Desta forma, entre 2018 e 2021, a equipe pedagógica do CED01 realizou, em parceria com a professora Gina Pontes, idealizadora do projeto mulheres inspiradoras, uma série de trabalhos de conscientização de gênero com sua equipe docente. O trabalho foi realizado durante as coordenações pedagógicas, em forma de rodas de conversa, palestras e momentos de formação continuada, de forma a conscientizar os profissionais sobre a violência de gênero e assim enfrentar a violência contra a mulher.

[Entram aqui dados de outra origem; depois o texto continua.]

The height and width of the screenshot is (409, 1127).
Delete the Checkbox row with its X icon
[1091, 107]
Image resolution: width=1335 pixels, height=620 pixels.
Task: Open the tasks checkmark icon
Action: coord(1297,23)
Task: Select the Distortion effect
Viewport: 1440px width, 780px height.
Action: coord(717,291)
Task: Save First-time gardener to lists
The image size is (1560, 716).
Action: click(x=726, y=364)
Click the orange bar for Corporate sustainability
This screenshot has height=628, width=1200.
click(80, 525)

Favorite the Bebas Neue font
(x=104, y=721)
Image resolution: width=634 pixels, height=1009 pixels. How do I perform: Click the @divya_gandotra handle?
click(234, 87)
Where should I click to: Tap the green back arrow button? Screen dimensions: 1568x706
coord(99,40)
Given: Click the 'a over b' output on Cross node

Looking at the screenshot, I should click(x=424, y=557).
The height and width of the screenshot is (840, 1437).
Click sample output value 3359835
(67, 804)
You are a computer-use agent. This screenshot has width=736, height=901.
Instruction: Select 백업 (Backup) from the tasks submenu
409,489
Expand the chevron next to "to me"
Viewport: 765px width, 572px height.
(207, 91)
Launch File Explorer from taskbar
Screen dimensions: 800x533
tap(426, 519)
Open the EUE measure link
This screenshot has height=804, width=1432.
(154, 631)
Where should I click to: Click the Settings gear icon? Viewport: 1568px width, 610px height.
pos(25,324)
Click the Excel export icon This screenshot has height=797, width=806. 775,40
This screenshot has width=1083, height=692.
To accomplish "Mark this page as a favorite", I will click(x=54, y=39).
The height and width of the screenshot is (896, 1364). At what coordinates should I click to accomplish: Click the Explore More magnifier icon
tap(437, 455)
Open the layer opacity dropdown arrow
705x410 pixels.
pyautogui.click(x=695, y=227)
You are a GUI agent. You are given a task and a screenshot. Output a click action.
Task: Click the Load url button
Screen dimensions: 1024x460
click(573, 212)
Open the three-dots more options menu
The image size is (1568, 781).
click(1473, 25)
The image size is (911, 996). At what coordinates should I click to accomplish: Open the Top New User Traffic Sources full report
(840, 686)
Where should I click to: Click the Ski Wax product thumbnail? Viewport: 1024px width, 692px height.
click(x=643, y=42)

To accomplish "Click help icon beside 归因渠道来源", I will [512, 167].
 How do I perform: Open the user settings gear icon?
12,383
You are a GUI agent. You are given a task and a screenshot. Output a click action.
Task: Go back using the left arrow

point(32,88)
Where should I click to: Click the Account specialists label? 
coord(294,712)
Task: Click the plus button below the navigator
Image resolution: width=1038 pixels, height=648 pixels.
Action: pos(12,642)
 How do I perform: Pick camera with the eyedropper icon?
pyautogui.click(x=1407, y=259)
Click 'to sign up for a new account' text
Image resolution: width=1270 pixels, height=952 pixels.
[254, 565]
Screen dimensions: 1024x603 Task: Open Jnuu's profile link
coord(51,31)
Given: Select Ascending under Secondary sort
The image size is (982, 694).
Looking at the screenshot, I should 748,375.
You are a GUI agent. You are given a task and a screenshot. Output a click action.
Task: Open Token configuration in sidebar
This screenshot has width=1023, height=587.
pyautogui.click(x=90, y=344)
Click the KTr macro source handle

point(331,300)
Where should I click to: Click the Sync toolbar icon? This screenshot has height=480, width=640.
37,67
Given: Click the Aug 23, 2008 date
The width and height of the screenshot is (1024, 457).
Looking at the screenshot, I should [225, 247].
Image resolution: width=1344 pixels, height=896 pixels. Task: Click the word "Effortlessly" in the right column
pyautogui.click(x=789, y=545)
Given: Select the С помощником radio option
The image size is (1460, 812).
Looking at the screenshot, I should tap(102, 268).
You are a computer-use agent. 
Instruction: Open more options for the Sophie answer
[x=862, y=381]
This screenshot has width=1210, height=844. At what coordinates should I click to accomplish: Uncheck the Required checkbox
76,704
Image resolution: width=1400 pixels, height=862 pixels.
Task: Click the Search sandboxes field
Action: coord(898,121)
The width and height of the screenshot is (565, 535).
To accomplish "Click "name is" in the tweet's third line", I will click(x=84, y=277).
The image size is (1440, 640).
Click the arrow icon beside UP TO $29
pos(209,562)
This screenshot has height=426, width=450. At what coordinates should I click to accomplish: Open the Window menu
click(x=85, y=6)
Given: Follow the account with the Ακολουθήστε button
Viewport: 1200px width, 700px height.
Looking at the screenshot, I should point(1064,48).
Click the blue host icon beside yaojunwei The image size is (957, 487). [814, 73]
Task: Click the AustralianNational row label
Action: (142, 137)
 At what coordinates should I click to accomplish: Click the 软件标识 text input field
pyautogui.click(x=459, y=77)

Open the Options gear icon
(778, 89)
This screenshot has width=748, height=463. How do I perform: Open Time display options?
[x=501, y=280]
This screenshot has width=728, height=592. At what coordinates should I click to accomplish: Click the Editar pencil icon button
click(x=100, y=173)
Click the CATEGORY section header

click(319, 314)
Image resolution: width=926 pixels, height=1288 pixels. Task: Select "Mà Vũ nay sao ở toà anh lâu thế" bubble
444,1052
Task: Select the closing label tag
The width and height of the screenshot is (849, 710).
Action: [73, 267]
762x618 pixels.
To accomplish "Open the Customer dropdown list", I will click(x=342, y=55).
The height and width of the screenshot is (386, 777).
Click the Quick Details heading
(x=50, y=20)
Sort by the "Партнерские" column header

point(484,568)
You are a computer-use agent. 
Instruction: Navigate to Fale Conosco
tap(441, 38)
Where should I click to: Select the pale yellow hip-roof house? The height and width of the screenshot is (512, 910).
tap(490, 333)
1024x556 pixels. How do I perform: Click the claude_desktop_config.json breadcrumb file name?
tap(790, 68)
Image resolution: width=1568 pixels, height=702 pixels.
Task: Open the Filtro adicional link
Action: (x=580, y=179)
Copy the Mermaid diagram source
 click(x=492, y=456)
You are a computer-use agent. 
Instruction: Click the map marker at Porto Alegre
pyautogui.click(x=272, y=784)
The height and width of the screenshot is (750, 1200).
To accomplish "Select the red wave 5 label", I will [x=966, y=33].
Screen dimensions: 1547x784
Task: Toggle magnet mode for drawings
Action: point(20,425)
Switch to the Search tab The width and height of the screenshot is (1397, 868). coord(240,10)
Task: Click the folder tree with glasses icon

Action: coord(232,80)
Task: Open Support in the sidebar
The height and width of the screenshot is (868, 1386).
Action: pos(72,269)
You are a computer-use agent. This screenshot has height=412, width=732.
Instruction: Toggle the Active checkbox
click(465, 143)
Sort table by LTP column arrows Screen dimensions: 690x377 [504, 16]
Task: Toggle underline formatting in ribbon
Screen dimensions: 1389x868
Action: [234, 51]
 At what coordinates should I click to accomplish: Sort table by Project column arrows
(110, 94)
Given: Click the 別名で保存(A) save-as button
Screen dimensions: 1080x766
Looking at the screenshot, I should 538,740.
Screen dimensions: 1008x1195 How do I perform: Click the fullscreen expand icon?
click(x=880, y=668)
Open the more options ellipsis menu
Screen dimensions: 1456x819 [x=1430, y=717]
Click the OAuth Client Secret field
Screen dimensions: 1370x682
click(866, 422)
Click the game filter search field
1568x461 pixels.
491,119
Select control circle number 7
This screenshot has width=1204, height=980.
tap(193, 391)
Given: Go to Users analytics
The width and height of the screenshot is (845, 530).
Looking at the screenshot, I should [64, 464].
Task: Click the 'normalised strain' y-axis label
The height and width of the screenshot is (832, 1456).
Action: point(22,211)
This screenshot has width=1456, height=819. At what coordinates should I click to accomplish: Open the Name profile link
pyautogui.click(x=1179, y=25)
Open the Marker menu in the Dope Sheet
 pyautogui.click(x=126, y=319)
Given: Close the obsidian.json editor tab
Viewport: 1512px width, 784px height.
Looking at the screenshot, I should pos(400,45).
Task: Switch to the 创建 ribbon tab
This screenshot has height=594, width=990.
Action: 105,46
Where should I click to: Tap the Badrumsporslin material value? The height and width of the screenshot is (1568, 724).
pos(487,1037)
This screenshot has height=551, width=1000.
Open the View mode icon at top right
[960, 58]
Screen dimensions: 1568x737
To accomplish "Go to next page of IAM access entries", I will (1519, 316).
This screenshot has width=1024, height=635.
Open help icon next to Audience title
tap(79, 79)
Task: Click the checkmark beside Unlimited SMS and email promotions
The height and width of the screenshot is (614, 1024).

“Os professores gostaram muito. E a palestra/diálogo levantou um debate a respeito da temática que passou a ser pauta de várias coordenações”, conta Vanessa.

Em paralelo ao trabalho com os professores e professoras, a professora Gina Pontes também realizou palestras e vivências com alunos e alunas do sistema prisional, com questões relativas tanto à violência de gênero como à raça, num grupo formado majoritariamente por pessoas negras ou pardas. No presídio Feminino (PFDF), o trabalho também teve a participação da professora Cristiane Sobral.

O projeto foi desenvolvido em todas as 6 unidades do complexo penitenciário do Distrito Federal, que abrange 5 unidades prisionais masculinas e uma feminina.  

Como resultado desse trabalho intenso, os professores perceberam que seus alunos e alunas cresceram em lares onde a violência contra a mulher sempre foi exacerbada e naturalizada. E precisavam atuar para quebrar essa espiral de violência.

 

“Dia de Visita” na sequência didática

Aí veio a pandemia, e cessaram não só as aulas como as visitas aos detentos. O trabalho teve que mudar. “A gente já vinha, desde 2018, trabalhando a questão de gênero. Pra gente não perder o trabalho, elaboramos, para as quatro etapas da EJA, sequências didáticas”, conta Vanessa.

A professora revela que, ao longo do processo de envio e correção de atividades por escrito aos detentos, durante a pandemia, a equipe pedagógica identificou uma série de problemas com relação às visitas em época de pandemia. “A partir desse dado, fizemos alguns levantamentos e inserimos numa ou noutra atividade que a gente ia criando na sequência didática que estava em construção a correlação entre o dia da visita e a questão de gênero”, conta Vanessa.

Uma dessas atividades conta a história de uma mulher que visita o marido na prisão. “Com o desenrolar da história, o leitor se dá conta de tudo o que acontece na vida daquela mulher até o dia da visita. Com esse texto, questionamos algumas coisas que a mulher passa por ser mulher na nossa sociedade. Aproveitamos a realização da atividade para questionar ideias machistas e construir ideias alternativas”, explica a professora. Ela revela que essa sequência didática é muito produtiva para se trabalhar questões como sororidade e de questionar por que, em nossa sociedade, sempre recai sobre a mulher a responsabilidade com o cuidado: “Levamos os alunos a refletirem as causas de os presidiários sempre receberem visitas de suas mulheres e mães, e as presidiárias quase não receberem visitas, e por que isso acontece”.

Reconhecimento

Esse projeto, que envolve alunos do complexo penitenciário do Distrito Federal na modalidade EJA, é um dos finalistas de casos de sucesso de práticas inovadoras de combate à violência de meninas e mulheres em escolas do Distrito Federal.

Foram selecionadas as três melhores práticas, desenvolvidas tanto no ensino remoto como no presencial. A premiação ocorre durante o III Congresso Maria da Penha Vai à Escola.